Так в непрерывной работе прошло 20 лет. Он стал во главе института, когда ему было 61–63 года, и оставался директором до восьмидесяти лет, после чего удалился от дел и поселился недалеко.
«Здесь я всецело ушел в разработку того сочинения, которое должно было выйти после моей смерти, где я в форме отдельных отрывков (maximes) пытался высказать и свои заветные мысли по поводу пережитого, передуманного и перечитанного, и свои философские и религиозные размышления. <…> Ярко пробегали в моей голове во время болезни некоторые из этих мыслей, которые казались мне очень важными и обычно фиксировались в моем сознании краткими сентенциями и какими-то невыраженными словами, но прочувствованными моим внутренним чувством, моим “я” и очень мне тогда ясными впечатлениями. Сейчас я почти ничего из этого не помню, и мне как-то не хочется делать усилий для того, чтобы заставить себя вспомнить. К некоторым из этих закрытых мне теперь, но бывших, а может быть, и сейчас бессознательно для меня живущих мыслей у меня какое-то внутреннее не то стыдливое, не то священное чувство уважения, и мне не хочется их касаться, а хочется их ждать, ждать того нового порыва вдохновения, когда они появятся все целиком и когда они будут понемногу выявляться в моей жизни. Такие состояния в гораздо меньшей ясности мне приходилось переживать и раньше. Я помню, однако, что некоторые из этих мыслей имели характер гимнов (которых я никогда не пробовал раньше писать), и в одной из мыслей я касался, в переживаниях, мне думалось очень глубоко, выяснения жизни и связанного с ней творчества, как слияния с Вечным Духом, в котором сливаются, или который слагается из таких стремящихся к исканию истины человеческих сознаний, в том числе и моего. <…>
Сейчас вспомнил об одной мысли, которая ярко выливалась во мне во время болезни, но к которой я подходил еще в Киеве, во время моей работы над первой главой своей книги о живом веществе. <…> Это мысль о возможности прекращения смерти, ее случайности, почти что бессмертия личности и будущего человечества. Меня интересовали последствия этого с геохимической точки зрения. Сейчас, во время болезни, целый рой идей, с этим связанных, прошел через мое сознание»14.
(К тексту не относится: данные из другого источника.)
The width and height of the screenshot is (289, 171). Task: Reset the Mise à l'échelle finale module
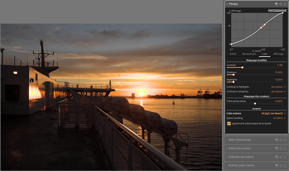coord(281,140)
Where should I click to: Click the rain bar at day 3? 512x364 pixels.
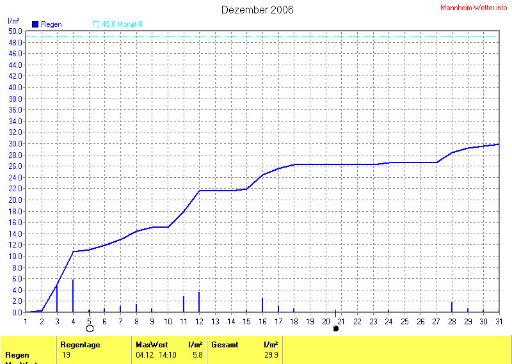[x=57, y=299]
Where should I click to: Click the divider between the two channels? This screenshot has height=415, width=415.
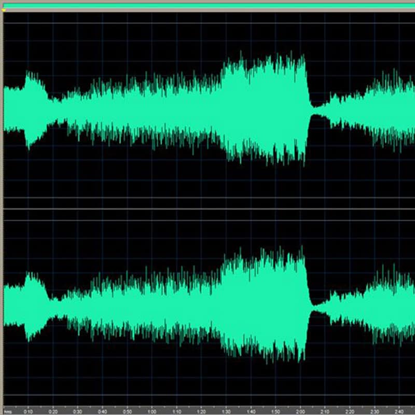208,209
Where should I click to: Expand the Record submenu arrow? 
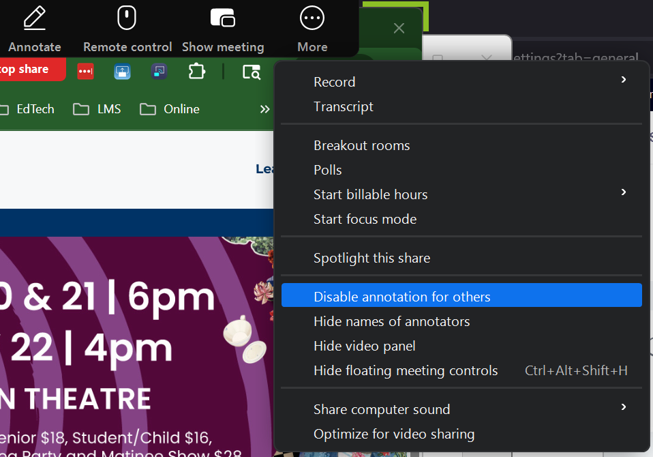(x=623, y=80)
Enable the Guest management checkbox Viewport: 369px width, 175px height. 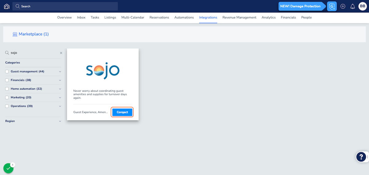pos(7,71)
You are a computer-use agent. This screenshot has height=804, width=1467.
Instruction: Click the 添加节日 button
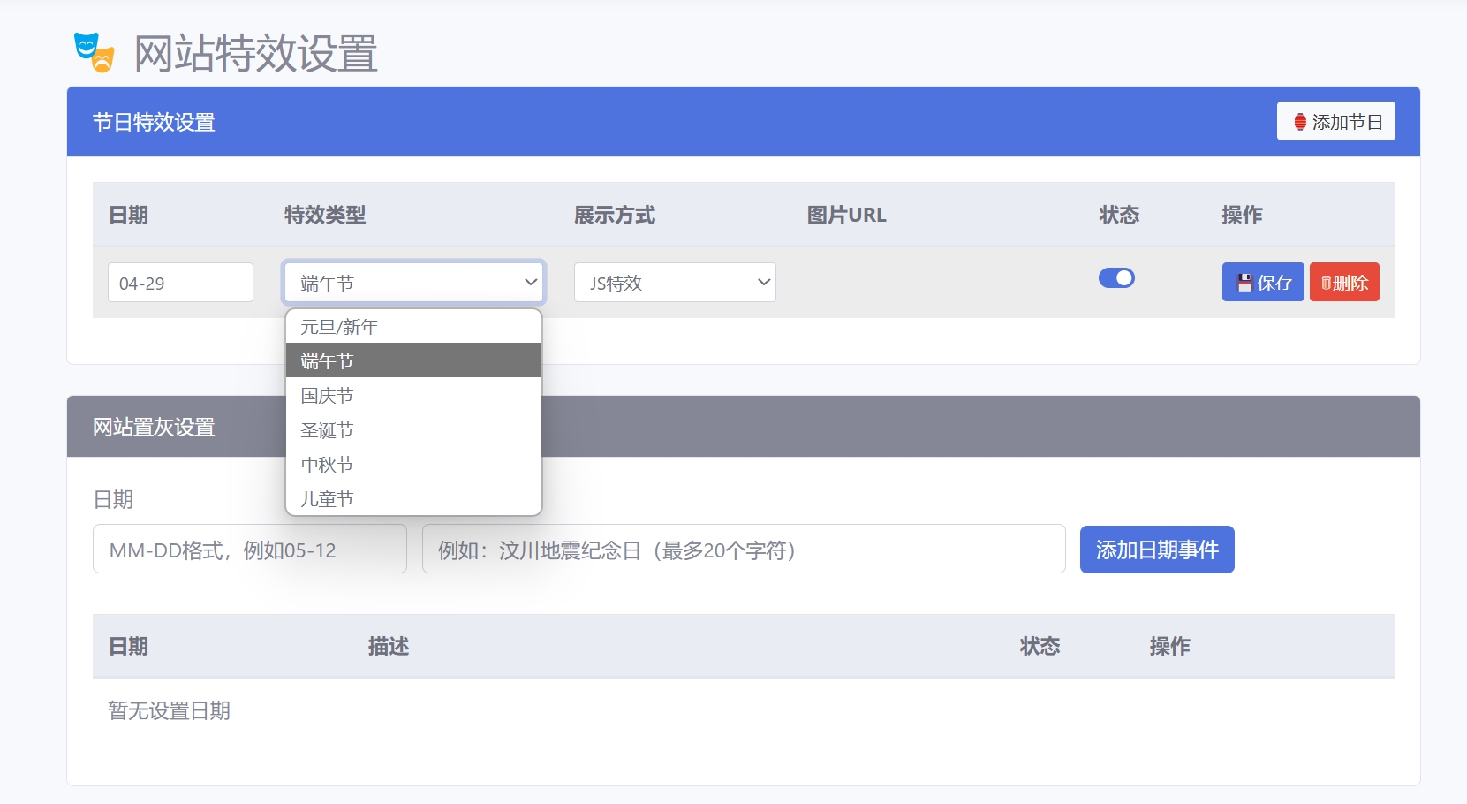coord(1335,122)
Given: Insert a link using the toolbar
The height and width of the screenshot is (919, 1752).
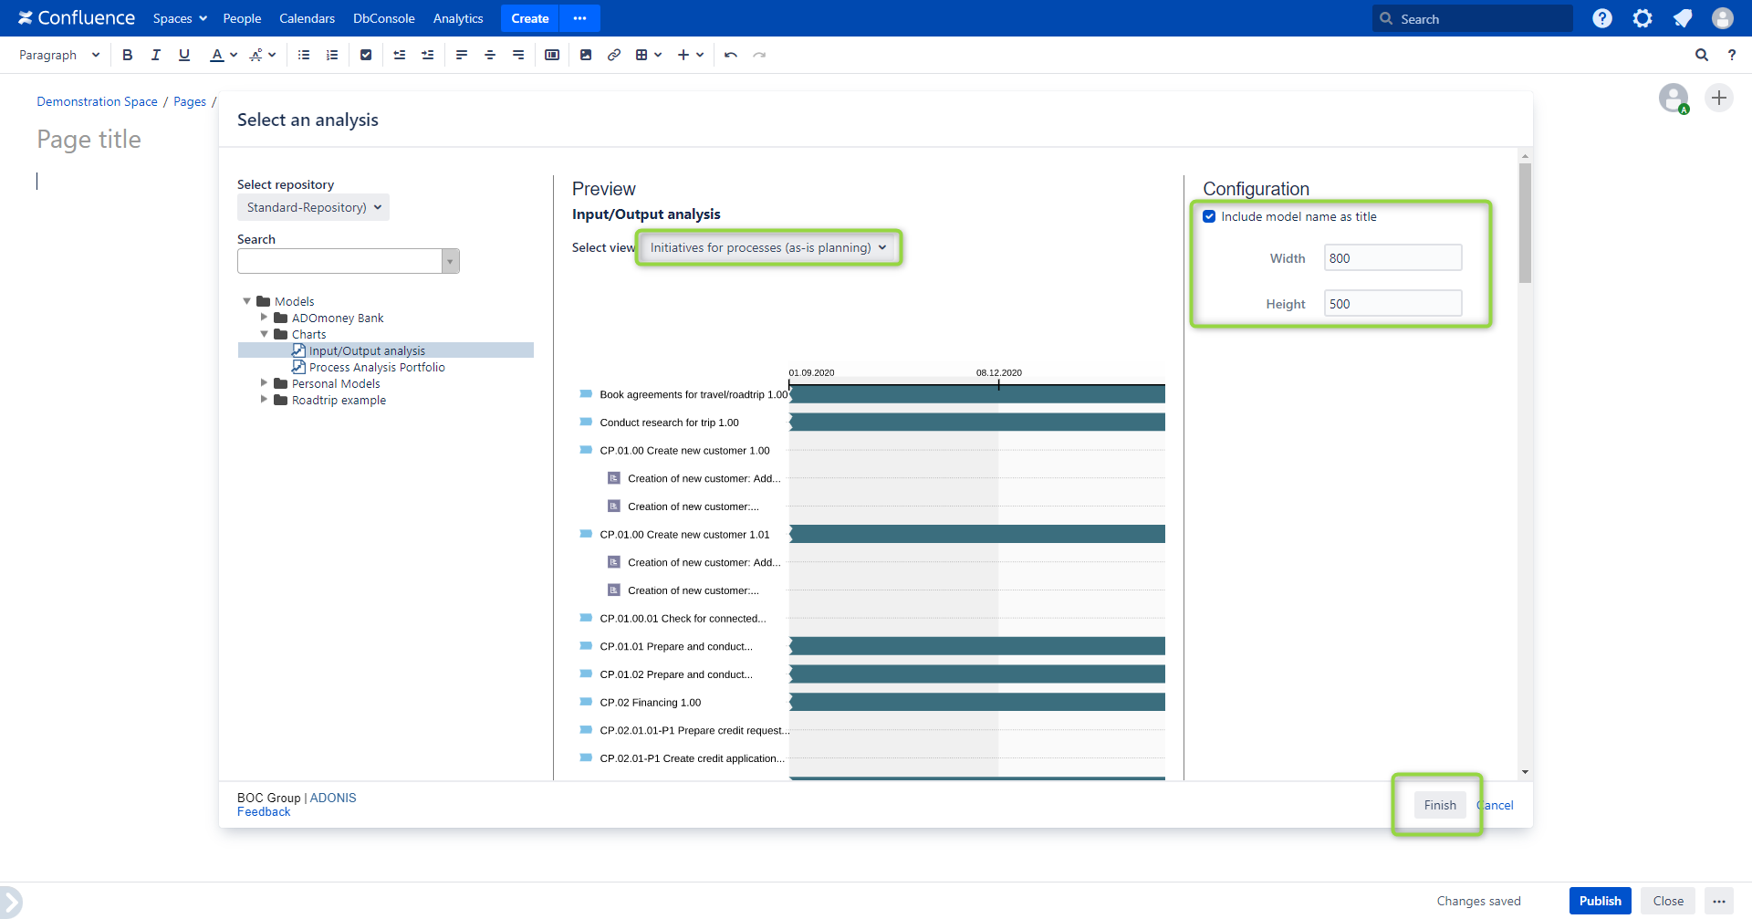Looking at the screenshot, I should 614,55.
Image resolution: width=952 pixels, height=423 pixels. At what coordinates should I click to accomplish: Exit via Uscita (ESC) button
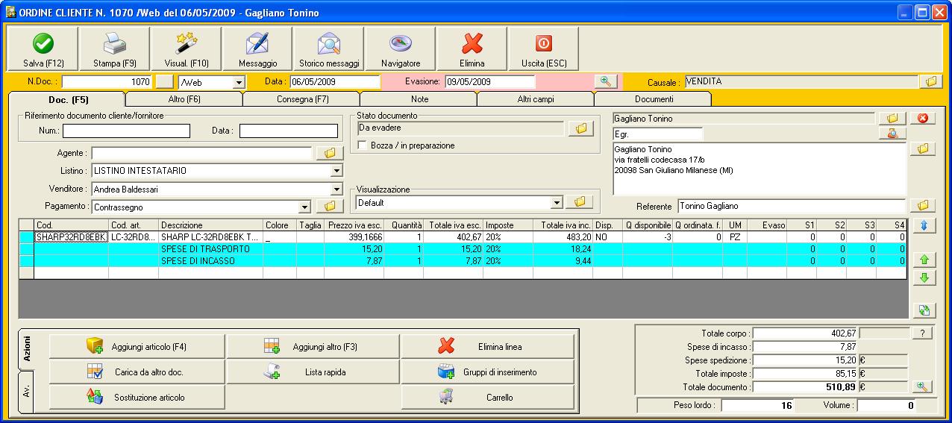[543, 44]
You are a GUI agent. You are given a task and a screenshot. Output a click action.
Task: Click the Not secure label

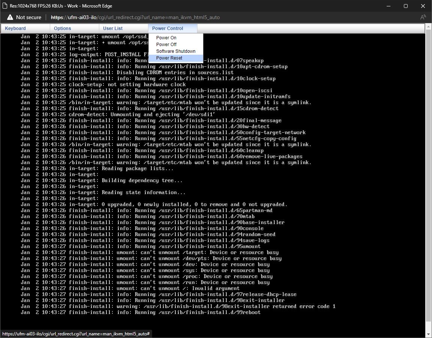click(28, 17)
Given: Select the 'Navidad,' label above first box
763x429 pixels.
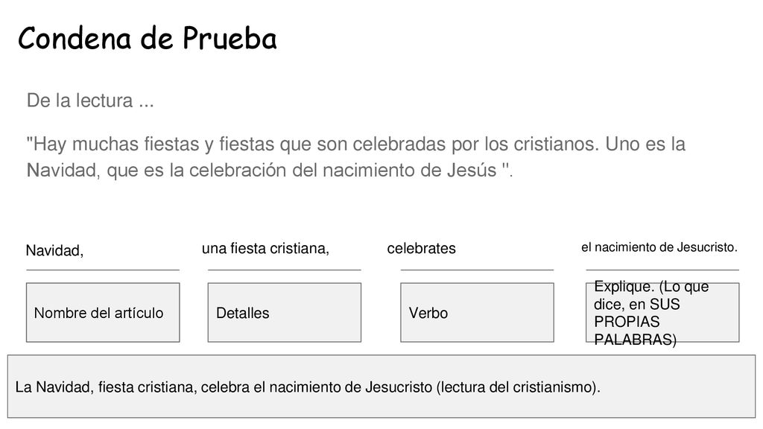Looking at the screenshot, I should click(x=54, y=250).
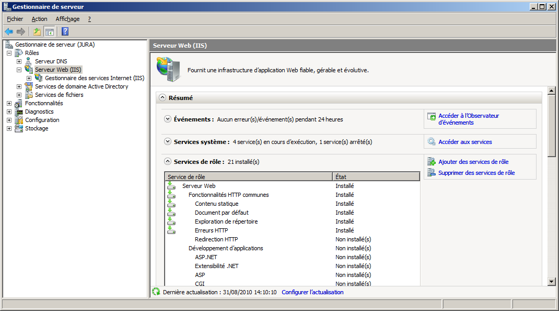Click the Ajouter des services de rôle icon
This screenshot has height=311, width=559.
tap(432, 162)
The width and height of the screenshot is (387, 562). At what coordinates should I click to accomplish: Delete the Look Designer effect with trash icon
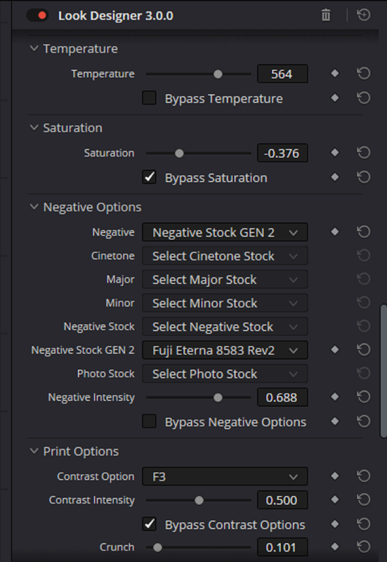click(326, 15)
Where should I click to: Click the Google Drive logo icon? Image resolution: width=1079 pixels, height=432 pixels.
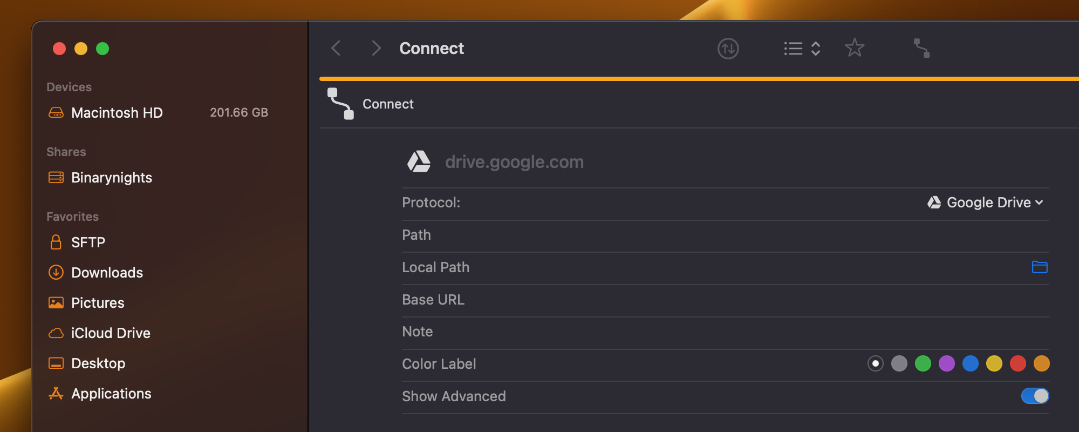point(419,161)
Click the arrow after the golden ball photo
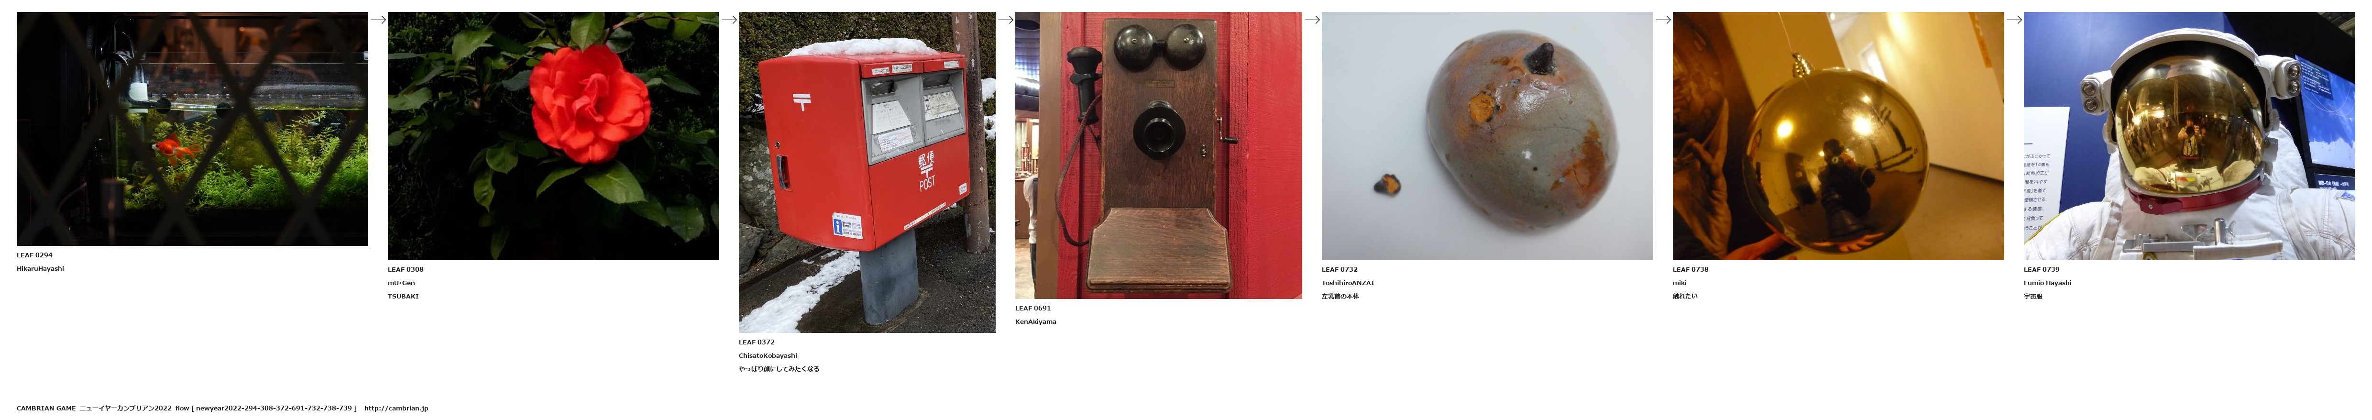Image resolution: width=2372 pixels, height=420 pixels. (2014, 19)
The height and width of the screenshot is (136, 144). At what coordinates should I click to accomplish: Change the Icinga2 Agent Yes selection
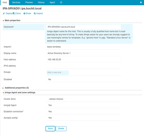tap(83, 105)
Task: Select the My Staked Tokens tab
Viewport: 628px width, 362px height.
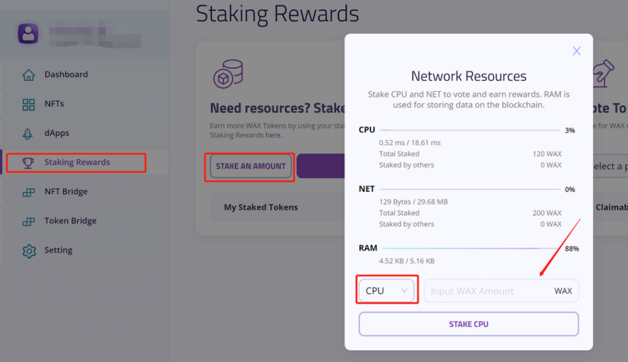Action: (x=261, y=207)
Одна из записей рукой Наталии Егоровны говорит об автотрофности человечества, то есть о готовящемся в течение всех предшествующих миллионов лет перевороте в эволюции живого мира планеты путем создания автотрофного позвоночного, то есть человека, больше не питающегося другими организмами. С помощью науки и техники он выйдет на новую ступень минерального питания — прямого усвоения солнечной энергии. Такое существо, записано здесь, не будет давать трупов.
Итак, он писал свою книгу по-русски и одновременно готовил английский перевод. И очень заботился о том, чтобы доход от издания книги, которой дал название «Размышления перед смертью», пошел на благотворительные цели. Их должен осуществлять особый комитет из подобранных им доверенных лиц. Они должны находить людей, которые нуждались в помощи, заслуживали ее, и помогать им сугубо избирательно и лично. Таково условие. Далеко не случайное, свидетельствующее об иерархии ценностей. Любовь и милосердие выше всего.